Find three distinct triples (a, b, c) consisting of rational numbers that satisfy $a^2+b^2+c^2 =1$ and $a+b+c= \pm 1$. Find three distinct triples (a, b, c) consisting of rational numbers that satisfy $a^2+b^2+c^2 =1$ and $a+b+c= \pm 1$.
By distinct it means that $(1, 0, 0)$ is a solution, but $(0, \pm 1, 0)$ counts as the same solution.
I can only seem to find two; namely $(1, 0, 0)$ and $( \frac{-1}{3}, \frac{2}{3}, \frac{2}{3})$. Is there a method to finding a third or is it still just trial and error?

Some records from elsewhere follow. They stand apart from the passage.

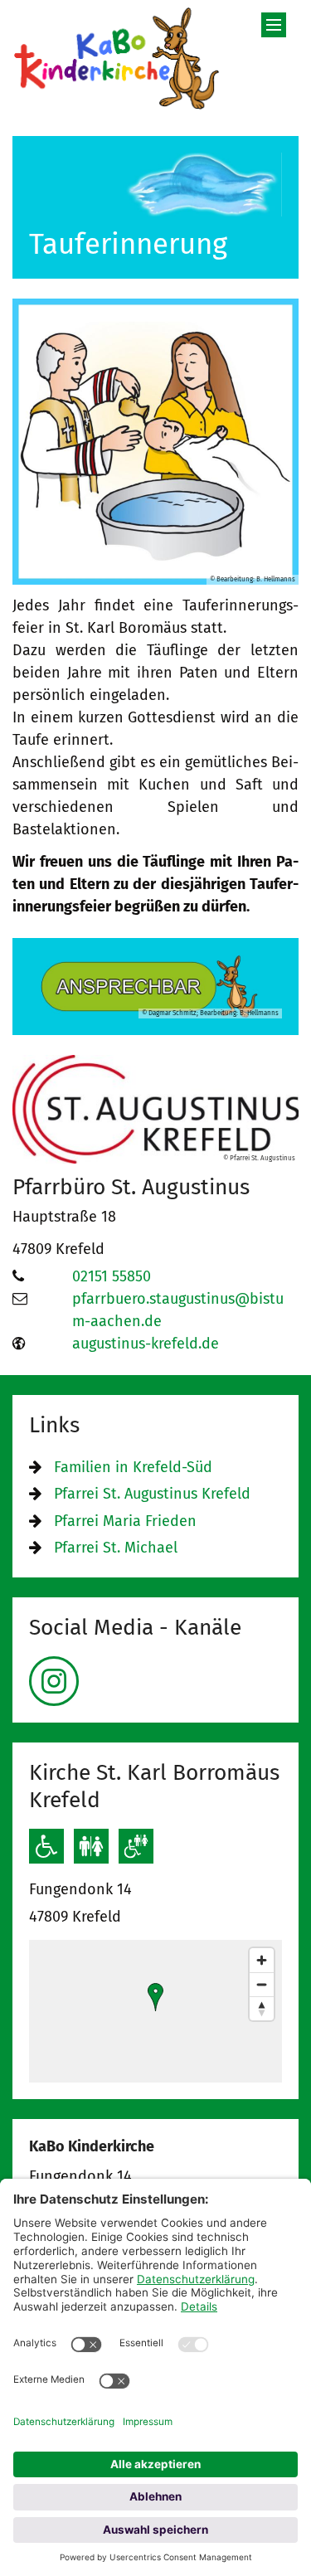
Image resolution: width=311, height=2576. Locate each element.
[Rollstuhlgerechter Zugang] (46, 1846)
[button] (155, 1997)
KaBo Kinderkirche (91, 2146)
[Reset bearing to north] (262, 2008)
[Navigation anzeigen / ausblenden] (273, 24)
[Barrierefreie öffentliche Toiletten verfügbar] (136, 1846)
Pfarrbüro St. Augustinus (131, 1187)
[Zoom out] (262, 1984)
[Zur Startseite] (116, 58)
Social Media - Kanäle (135, 1627)
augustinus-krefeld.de (145, 1343)
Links (54, 1425)
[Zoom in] (262, 1960)
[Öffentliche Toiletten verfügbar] (91, 1846)
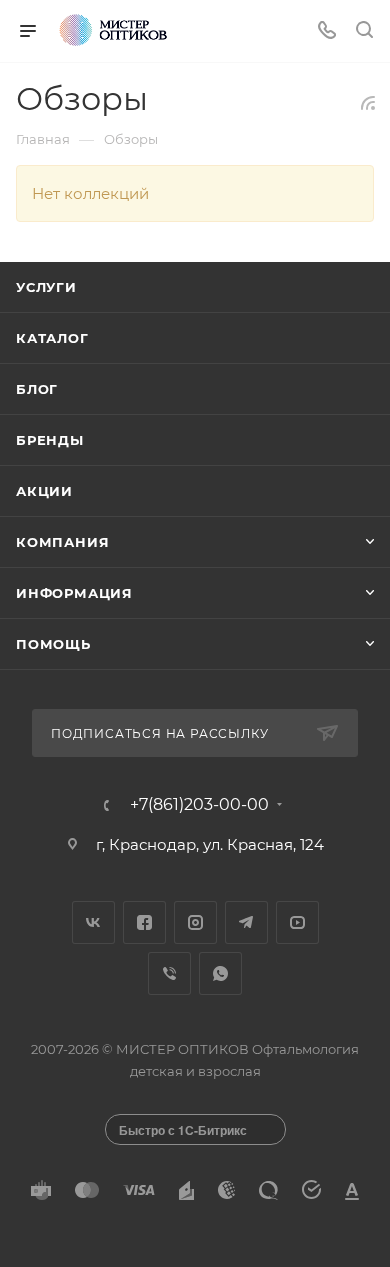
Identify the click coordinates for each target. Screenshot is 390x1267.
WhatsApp (220, 973)
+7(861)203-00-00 (199, 805)
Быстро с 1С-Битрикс (183, 1130)
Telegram (246, 922)
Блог (37, 389)
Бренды (50, 440)
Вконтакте (93, 922)
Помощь (53, 644)
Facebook (144, 922)
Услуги (46, 287)
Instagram (195, 922)
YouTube (297, 922)
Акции (44, 491)
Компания (62, 542)
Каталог (52, 338)
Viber (169, 973)
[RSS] (368, 102)
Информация (74, 593)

 A: There are infinitely many. The complete rational solution to
$$a^2+b^2+c^2=1$$
is given by
$$\left(\frac{p^2-q^2-r^2}s\right)^k+\left(\frac{2pq}s\right)^k+\left(\frac{2pr}s\right)^k=1\tag1$$
where $s=p^2+q^2+r^2$ and $k=2$. But eq $(1)$ is also satisfied for $k=1$ if 
$$p=\frac{q^2+r^2}{q+r}$$
For example, if $q=1,\,r=5$, then,
$$\big({-}\tfrac{5}{31}\big)^k+\big(\tfrac{6}{31}\big)^k+\big(\tfrac{30}{31}\big)^k=1$$
for $k=1,2$, and so on.
A: Here's a start that shows that
any other solutions
would have to have
distinct $a, b, $ and $c$.
In
$a^2+b^2+c^2 =1$
and
$a+b+c= \pm 1$,
if $a=b$,
these become
$2a^2+c^2 = 1,
2a+c = \pm 1$.
Then
$c = -2a\pm 1$,
so
$1
= 2a^2+(-2a\pm 1)^2
=2a^2+4a^2\pm 4a+1
=6a^2\pm 4a+1
$
so
$0 = 6a^2\pm 4a
=2a(3a\pm 2)
$.
Therefore
$a=0$ or
$a = \pm \frac23$.
If $a=b=0$,
then
$c = \pm 1$;
if $a=b=\pm \frac23$,
then
$c = -2a\pm 1
=\mp \frac43 \pm 1
=\pm \frac13
$
and these are the solutions
that you already have.
Therefore
any other solutions
would have to have
distinct $a, b, $ and $c$.
A: $\frac{6}{7}, \frac{3}{7}, -\frac{2}{7}$ is the third solution.